→ PROMPT
Please format the items as a two-column CSV with the headers instruction and response, one row per item, putting each value in a single quoted field and replacing any line breaks with spaces. Begin at the line that has "Open the Select" and stop after the line that has "Image resolution: width=1440".

[Some records]

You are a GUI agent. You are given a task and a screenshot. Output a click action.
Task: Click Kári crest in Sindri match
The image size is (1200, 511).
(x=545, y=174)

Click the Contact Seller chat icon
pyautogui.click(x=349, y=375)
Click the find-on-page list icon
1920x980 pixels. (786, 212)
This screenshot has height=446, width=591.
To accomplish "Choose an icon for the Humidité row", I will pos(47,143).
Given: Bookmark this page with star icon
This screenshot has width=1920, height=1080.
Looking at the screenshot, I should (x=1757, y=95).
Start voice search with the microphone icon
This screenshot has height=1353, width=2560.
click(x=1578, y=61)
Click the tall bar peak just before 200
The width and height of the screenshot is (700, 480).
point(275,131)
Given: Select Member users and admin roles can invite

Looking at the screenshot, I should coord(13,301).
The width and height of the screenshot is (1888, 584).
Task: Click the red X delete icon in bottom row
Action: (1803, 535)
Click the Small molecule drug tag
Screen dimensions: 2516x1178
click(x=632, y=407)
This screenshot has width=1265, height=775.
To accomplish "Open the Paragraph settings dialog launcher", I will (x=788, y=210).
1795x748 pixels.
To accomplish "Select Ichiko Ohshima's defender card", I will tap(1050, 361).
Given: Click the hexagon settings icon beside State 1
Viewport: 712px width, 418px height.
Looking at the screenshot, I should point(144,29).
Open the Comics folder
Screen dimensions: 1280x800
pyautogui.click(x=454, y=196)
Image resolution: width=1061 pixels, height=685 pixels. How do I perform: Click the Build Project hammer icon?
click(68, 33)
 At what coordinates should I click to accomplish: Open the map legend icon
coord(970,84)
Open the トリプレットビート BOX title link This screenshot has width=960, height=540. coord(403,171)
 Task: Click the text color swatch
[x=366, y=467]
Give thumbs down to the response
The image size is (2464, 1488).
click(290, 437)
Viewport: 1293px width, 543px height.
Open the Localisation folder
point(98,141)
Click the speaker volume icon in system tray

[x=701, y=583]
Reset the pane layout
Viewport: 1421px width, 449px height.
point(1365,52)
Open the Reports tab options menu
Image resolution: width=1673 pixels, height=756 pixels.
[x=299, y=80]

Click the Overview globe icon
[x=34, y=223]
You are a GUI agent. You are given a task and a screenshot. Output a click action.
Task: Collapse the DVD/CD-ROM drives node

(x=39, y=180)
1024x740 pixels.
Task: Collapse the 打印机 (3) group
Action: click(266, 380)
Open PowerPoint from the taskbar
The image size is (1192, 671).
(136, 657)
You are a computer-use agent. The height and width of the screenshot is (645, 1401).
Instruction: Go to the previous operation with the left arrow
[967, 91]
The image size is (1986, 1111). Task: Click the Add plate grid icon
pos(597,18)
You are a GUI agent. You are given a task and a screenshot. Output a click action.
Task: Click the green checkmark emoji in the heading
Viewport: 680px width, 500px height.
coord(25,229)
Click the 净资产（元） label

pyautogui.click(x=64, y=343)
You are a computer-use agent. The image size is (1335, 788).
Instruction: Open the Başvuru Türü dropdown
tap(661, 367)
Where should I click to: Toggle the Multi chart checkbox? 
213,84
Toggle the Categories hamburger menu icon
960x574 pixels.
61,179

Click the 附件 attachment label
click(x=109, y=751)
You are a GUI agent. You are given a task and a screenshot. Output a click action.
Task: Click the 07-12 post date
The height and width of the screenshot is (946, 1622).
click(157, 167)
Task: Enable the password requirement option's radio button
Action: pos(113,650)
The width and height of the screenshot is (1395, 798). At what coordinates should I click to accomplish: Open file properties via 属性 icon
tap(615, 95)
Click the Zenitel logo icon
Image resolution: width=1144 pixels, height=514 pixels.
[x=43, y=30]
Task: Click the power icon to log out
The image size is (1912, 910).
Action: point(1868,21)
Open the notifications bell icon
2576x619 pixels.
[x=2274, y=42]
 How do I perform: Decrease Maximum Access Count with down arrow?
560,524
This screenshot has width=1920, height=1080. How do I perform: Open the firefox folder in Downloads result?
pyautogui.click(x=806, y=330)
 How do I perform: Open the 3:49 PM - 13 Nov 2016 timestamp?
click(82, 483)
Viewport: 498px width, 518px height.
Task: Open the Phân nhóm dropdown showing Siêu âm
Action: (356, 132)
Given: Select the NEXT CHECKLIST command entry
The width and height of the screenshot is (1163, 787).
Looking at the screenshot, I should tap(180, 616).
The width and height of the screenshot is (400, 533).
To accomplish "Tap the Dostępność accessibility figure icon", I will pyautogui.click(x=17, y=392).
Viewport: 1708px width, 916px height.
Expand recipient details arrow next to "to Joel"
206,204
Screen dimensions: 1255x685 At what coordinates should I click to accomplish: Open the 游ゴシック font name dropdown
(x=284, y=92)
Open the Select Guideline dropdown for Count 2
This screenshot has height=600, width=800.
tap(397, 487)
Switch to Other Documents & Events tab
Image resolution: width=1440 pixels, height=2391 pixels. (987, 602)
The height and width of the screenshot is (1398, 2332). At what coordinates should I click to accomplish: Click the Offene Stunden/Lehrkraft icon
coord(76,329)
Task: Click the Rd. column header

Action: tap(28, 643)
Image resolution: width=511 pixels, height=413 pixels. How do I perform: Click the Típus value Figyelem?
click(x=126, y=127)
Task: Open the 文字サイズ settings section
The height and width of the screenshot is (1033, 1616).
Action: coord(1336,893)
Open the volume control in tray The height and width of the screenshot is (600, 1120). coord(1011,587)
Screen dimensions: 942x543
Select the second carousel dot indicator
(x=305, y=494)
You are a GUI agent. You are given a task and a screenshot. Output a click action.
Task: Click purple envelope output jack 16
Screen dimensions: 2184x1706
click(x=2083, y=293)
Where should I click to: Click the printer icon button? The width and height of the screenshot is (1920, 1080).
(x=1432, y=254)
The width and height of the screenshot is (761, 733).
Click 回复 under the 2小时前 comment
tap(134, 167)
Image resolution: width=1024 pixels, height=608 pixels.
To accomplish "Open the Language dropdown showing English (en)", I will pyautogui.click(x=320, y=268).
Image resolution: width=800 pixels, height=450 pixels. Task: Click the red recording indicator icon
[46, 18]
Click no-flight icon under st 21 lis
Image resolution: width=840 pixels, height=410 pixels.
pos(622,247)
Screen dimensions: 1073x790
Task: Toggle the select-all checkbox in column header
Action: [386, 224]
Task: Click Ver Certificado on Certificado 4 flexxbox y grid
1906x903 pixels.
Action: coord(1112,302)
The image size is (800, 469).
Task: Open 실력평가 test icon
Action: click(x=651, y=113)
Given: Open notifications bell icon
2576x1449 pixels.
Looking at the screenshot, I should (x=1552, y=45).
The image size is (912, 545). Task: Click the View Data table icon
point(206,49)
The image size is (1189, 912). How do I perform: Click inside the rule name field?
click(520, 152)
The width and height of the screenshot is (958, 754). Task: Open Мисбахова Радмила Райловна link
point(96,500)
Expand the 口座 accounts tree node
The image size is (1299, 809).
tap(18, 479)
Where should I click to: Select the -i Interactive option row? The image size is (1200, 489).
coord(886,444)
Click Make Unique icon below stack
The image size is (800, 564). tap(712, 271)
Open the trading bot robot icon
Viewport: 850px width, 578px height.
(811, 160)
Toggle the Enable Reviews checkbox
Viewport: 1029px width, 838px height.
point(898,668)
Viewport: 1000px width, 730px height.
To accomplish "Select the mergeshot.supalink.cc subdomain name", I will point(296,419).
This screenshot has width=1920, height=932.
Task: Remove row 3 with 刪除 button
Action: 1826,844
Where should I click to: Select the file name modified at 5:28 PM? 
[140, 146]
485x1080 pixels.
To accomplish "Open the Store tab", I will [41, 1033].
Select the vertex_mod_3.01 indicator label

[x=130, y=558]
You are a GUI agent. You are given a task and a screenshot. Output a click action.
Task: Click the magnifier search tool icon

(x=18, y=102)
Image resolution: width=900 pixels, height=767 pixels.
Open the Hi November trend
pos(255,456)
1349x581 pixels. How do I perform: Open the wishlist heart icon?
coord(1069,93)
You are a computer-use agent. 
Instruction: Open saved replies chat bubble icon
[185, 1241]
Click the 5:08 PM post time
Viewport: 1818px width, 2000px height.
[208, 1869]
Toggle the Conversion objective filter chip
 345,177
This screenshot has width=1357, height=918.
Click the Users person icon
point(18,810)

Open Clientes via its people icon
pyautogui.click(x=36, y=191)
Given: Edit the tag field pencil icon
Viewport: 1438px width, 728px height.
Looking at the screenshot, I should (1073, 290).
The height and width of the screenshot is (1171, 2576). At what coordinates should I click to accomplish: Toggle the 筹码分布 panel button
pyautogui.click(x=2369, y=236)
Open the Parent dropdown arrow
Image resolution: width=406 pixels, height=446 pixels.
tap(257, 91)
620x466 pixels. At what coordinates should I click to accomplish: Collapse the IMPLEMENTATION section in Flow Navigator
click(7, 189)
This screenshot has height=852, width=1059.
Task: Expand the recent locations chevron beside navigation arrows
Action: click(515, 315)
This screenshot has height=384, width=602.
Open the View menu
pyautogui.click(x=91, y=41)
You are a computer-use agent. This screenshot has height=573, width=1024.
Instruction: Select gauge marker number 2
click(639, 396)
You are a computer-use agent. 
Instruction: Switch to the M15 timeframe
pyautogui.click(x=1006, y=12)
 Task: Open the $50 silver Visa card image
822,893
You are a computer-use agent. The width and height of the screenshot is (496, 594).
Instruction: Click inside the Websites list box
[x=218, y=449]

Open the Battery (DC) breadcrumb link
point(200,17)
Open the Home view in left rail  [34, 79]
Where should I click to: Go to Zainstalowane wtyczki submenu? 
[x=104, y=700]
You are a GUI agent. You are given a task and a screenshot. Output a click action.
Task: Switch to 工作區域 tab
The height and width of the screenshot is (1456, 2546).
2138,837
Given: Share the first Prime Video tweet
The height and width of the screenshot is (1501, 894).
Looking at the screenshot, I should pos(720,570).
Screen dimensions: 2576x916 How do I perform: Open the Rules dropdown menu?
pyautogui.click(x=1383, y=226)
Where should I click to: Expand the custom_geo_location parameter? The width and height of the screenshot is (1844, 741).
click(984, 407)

→ SOLUTION TO THIS PROBLEM
instruction,response
"Open the Select Guideline dropdown for Count 2 This screenshot has height=600, width=800.","tap(397, 487)"
"Switch to Other Documents & Events tab","Image resolution: width=1440 pixels, height=2391 pixels. (987, 602)"